E cumpre-me, aliás, reconhecer — com uma pontinha de inveja estética, se mo permite — que há, uma coragem quase sublime no modo como se atreve a domesticar o escândalo. As suas metáforas venéreas, antes relegadas ao subsolo da linguagem ou ao rodapé das confissões, irrompem agora com brio e desassombro, como bacantes modernas dançando sobre as páginas. Há nelas uma energia crua, uma volúpia linguística que, não raras vezes, suplanta a própria ideia de decoro e eleva o vulgar à condição de arte. Se por vezes pecam por excesso, pecam com estilo — e quem, entre nós, poderá condenar uma ousadia que aspira à eternidade através da carne das palavras?
Por isso, querido amigo, aprecie apenas a tragicomédia que nos calhou, a nós talentos exilados — no espaço e no tempo — pois seremos póstumos. Está aí a triste ironia desta fogueirazinha pátria: hoje proscrito, preso ou exilado, amanhã laudado, reconhecido e amado.
Eu, porém, consolo-me com a ideia — talvez ingénua, talvez teimosa — de que a mediocridade, por mais que se multiplique e se instale como mobília do espírito nacional, nunca triunfa em definitivo. Há sempre, num canto obscuro, um desses espiritos modestos escrevendo em silêncio a página luminosa, revelando — entre a poeira das nulidades — um talento anónimo e invulgar, como quem acende uma lamparina num salão em ruínas.

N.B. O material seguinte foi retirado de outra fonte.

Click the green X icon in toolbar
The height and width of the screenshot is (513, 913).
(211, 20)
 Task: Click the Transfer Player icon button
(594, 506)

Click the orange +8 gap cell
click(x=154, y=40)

Com os protestos da mais elevada consideração, subscrevo-me,
De Vossa Excelência, humilde e fiel servidor,
Eça de Queiroz,
Avenue Charles de Gaulle in Neuilly-sur-Seine, Paris
Visivelmente comovido com as palavras de Eça, Fialho e Camillo coloca a mão sobre as peças flutuando sobre o tabueiro apos a saida do gato, rematando:
- Assim, cumprida a minha “sentença”, a humilhação perdurou no regresso penitente, afastado das lides literárias e relegado para tabuleiros de xadrez. O meu gambito não resultou, perdi a partida - o Embaixador venceu, e presumo que o seu xadrez milenar seja imbatível desde os idos da primeira Margarida, no século IX. Agora ele exige que me junte ao Colégio dos Cardeais, assumindo uma nova identidade como espião canónico, pois julga ser essa a única forma de obter informação capaz de reverter o codici supremmus da Sociedade — serei, com efeito, Teobaldo Visconti: de modesto sindicalista piemontês a pornófilo lusitano, terminando como Sua Santidade — um percurso pouco original.

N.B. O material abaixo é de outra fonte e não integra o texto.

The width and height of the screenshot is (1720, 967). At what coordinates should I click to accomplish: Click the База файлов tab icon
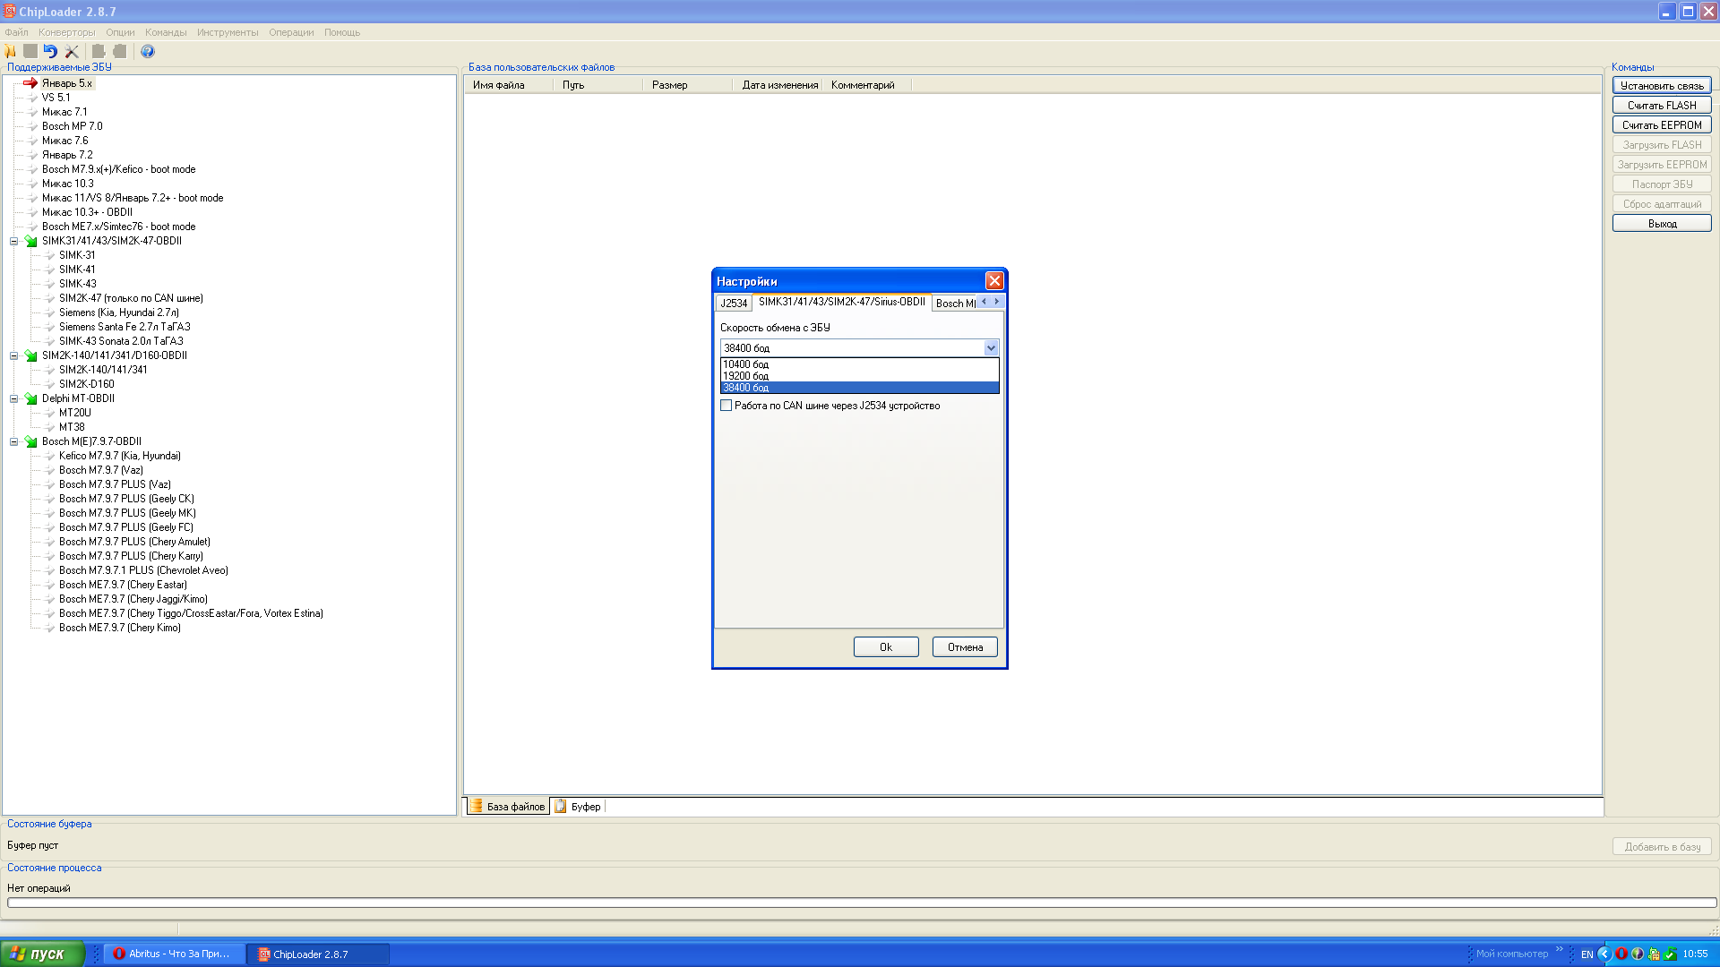tap(477, 807)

Após a conversa com Vulvinni (outrora Joaquim, em breve Teobaldo), Lucreciano (outrora Salgácio, agora Vladimir) constata ter o livro de receitas chamuscado, mas ainda intacto no bolso do seu casaco, apesar da fractura espaciotemporal — incluindo o seu delicioso polvo à lagareiro (em cirílico) e as suas notas árabes — e, após micção táctica atrás de um fontanário, a triste constatação da sua diminuída masculinidade, reduzida agora a dois triviais tomatinhos. No entanto, sente um redobrado interesse pela sua nova encarnação. As saudades da sua bielorrussa manifestam-se agora, com pesar: os carinhos, as massagens... Será que a poderia rever? Ou seria este mais um pérfido exílio outorgado por incumprimento?